Post by scargill » Mon May 29, 2017 8:59 pm

Well, while appreciating the fantastic amount of work that must've gone into this - I have to say this was not a good start for me.

I downloaded the latest software onto an ESP8266 and went off to the documentation here.

https://docs.micropython.org/en/latest/ ... /repl.html

Unless I'm missing the point - the official docs for the ESP8266.

and there it was, a simple example:

>>> import machine
>>> pin = machine.Pin(2, machine.Pin.OUT)
>>> pin.high()
>>> pin.low()

and it didn't work. No such thing as high and low.

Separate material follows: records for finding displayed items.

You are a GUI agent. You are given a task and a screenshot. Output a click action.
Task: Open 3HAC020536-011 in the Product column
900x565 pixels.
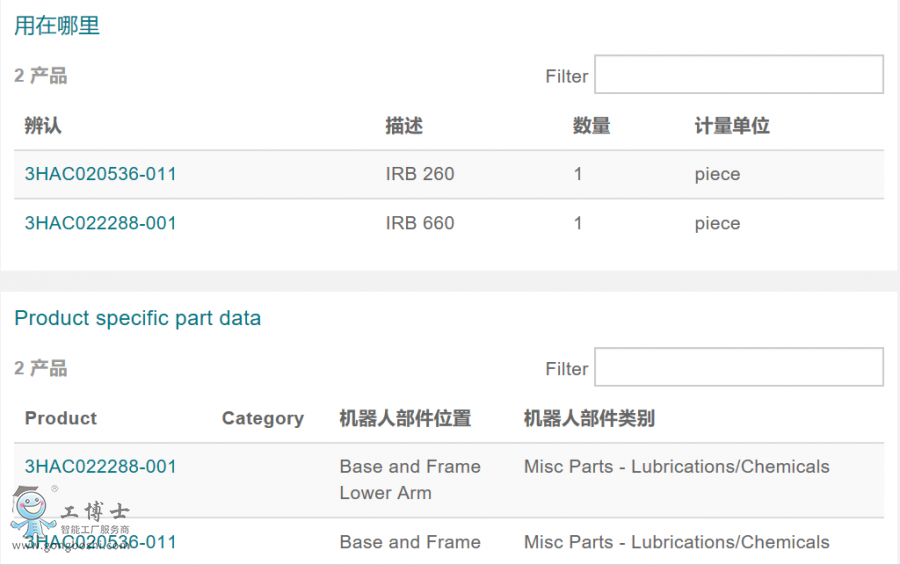(x=100, y=542)
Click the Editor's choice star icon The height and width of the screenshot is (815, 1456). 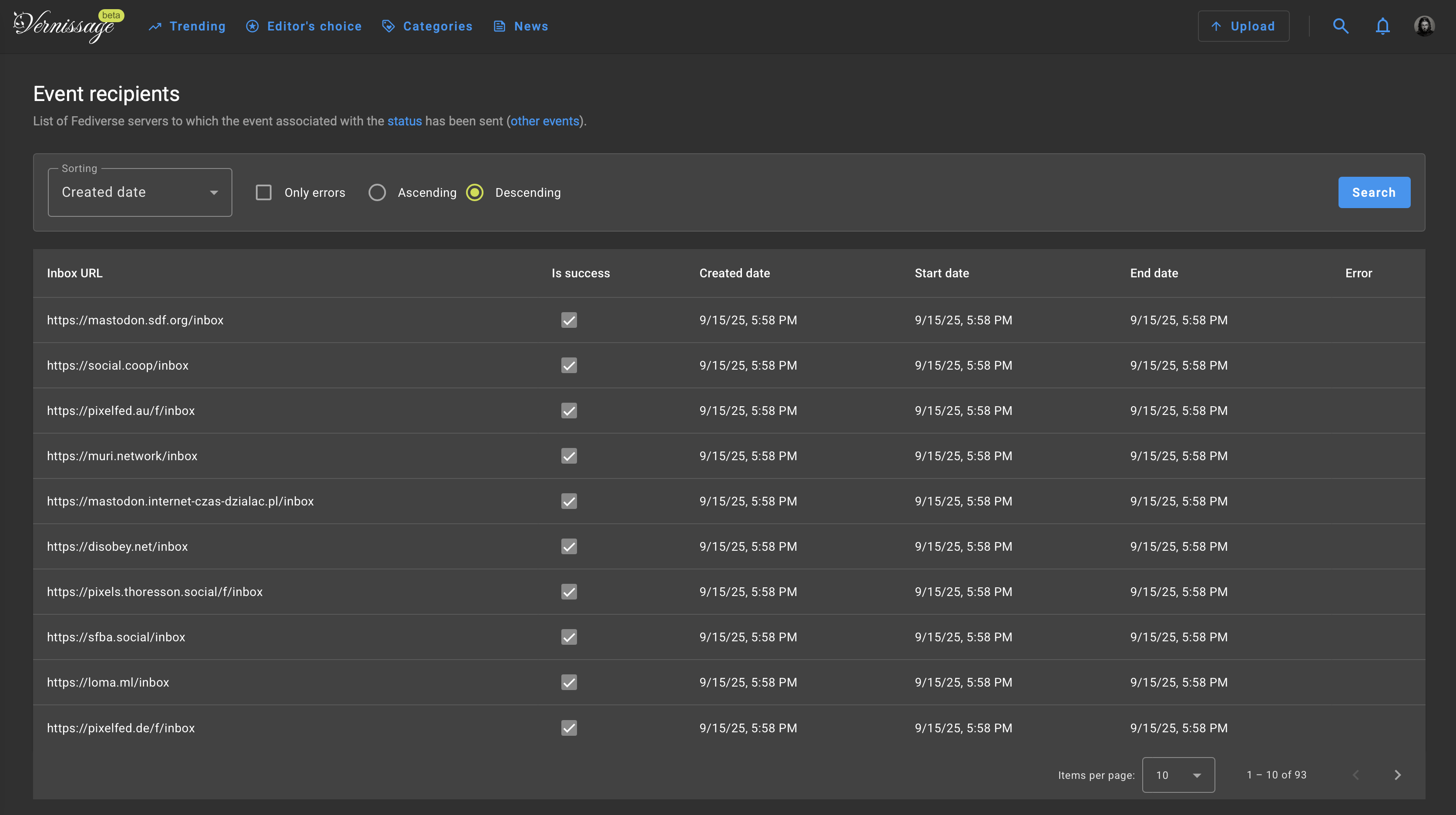(x=252, y=27)
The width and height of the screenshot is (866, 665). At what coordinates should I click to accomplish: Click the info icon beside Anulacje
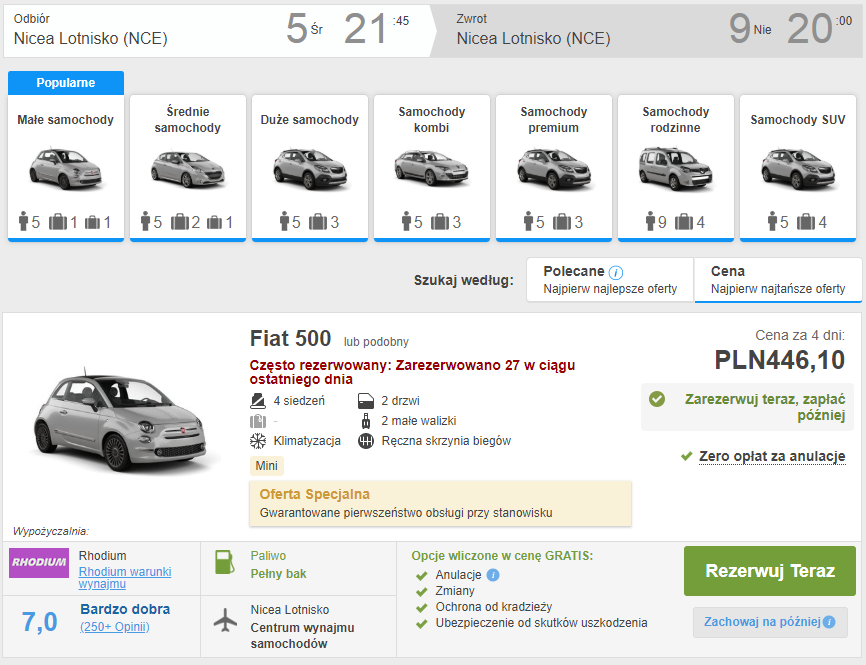click(493, 575)
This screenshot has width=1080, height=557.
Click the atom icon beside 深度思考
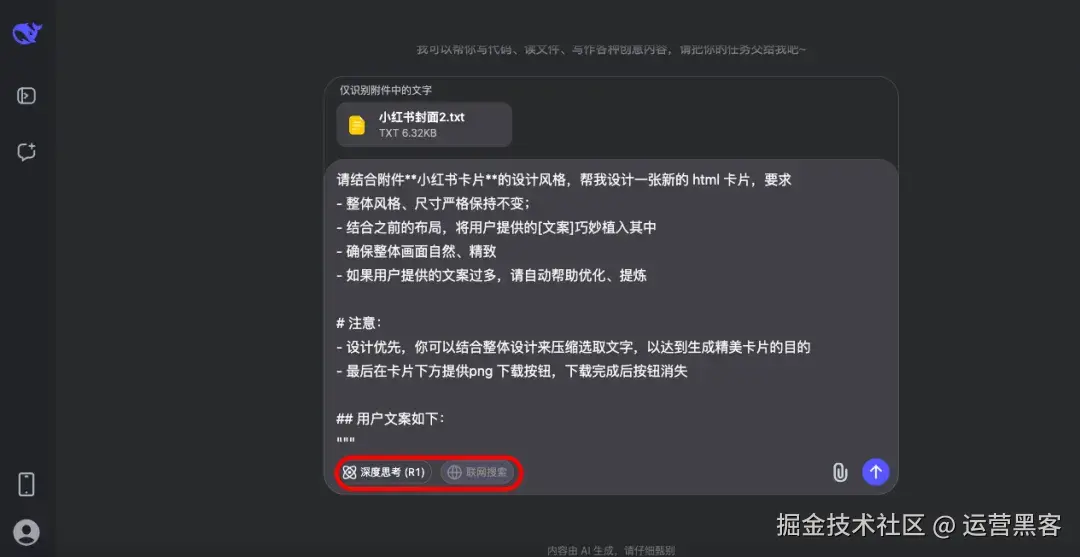coord(349,472)
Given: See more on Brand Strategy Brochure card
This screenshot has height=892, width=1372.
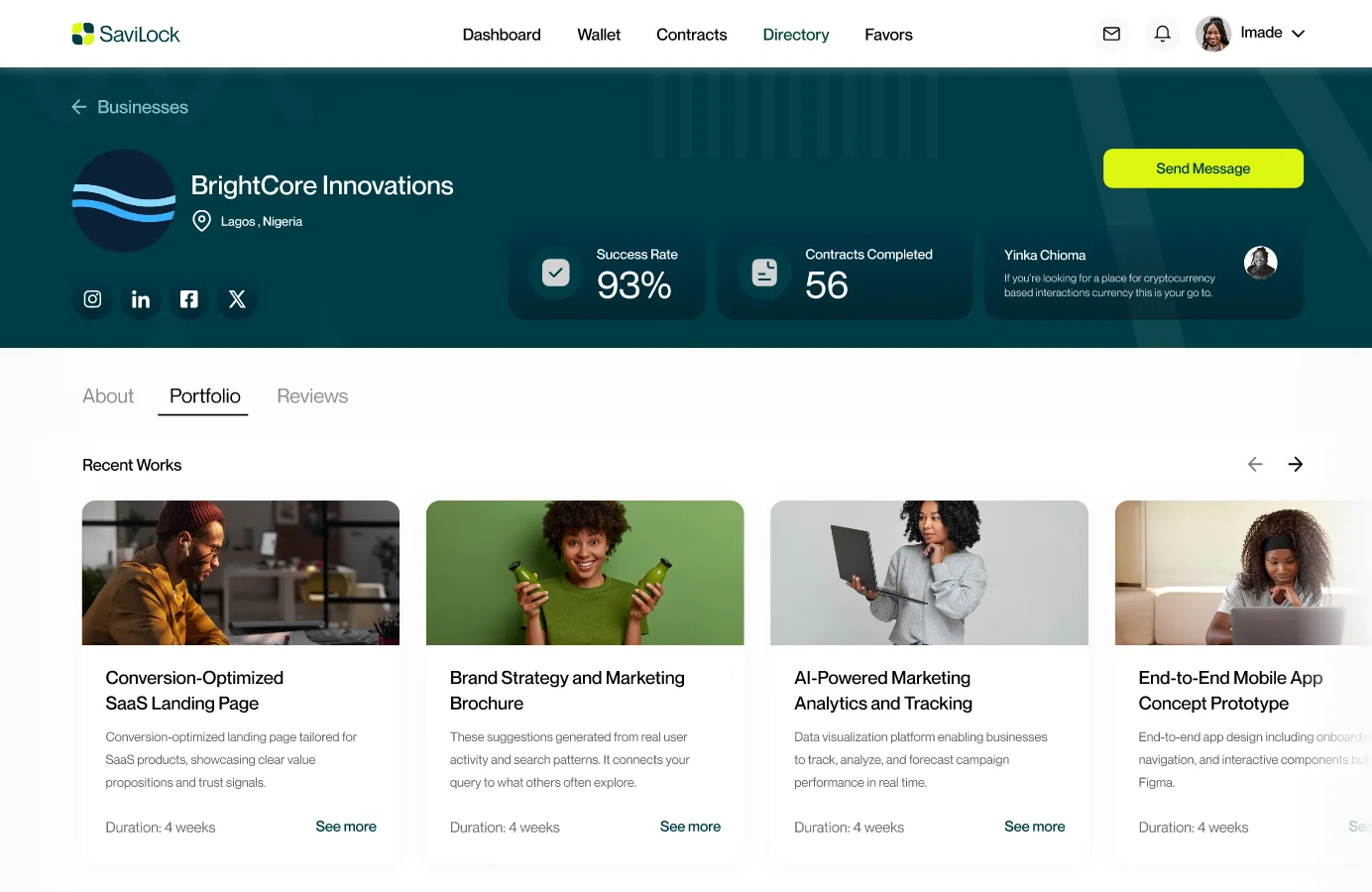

I'm so glad I came here to notice the test to see what is available - dir(machine.Pin) .... not high and low but on and off. I happily tried:

pin.on()

Nothing - no light on the little board.

pin.off()

Wunderbar - the light came on - in other words the instructions are merely inverted and using the wrong methods.

So while this is great - it proves my board works... I'm wondering before I go further with this..

Is there an up to date document anywhere that actually DOES have working examples? Had I not stumbled on this page I might've assumed that there was something wrong.

I have to say.... I'm wondering if I DARE try I2c and SPI for fear or other "differences"? Anyone tried these on an ESP8266?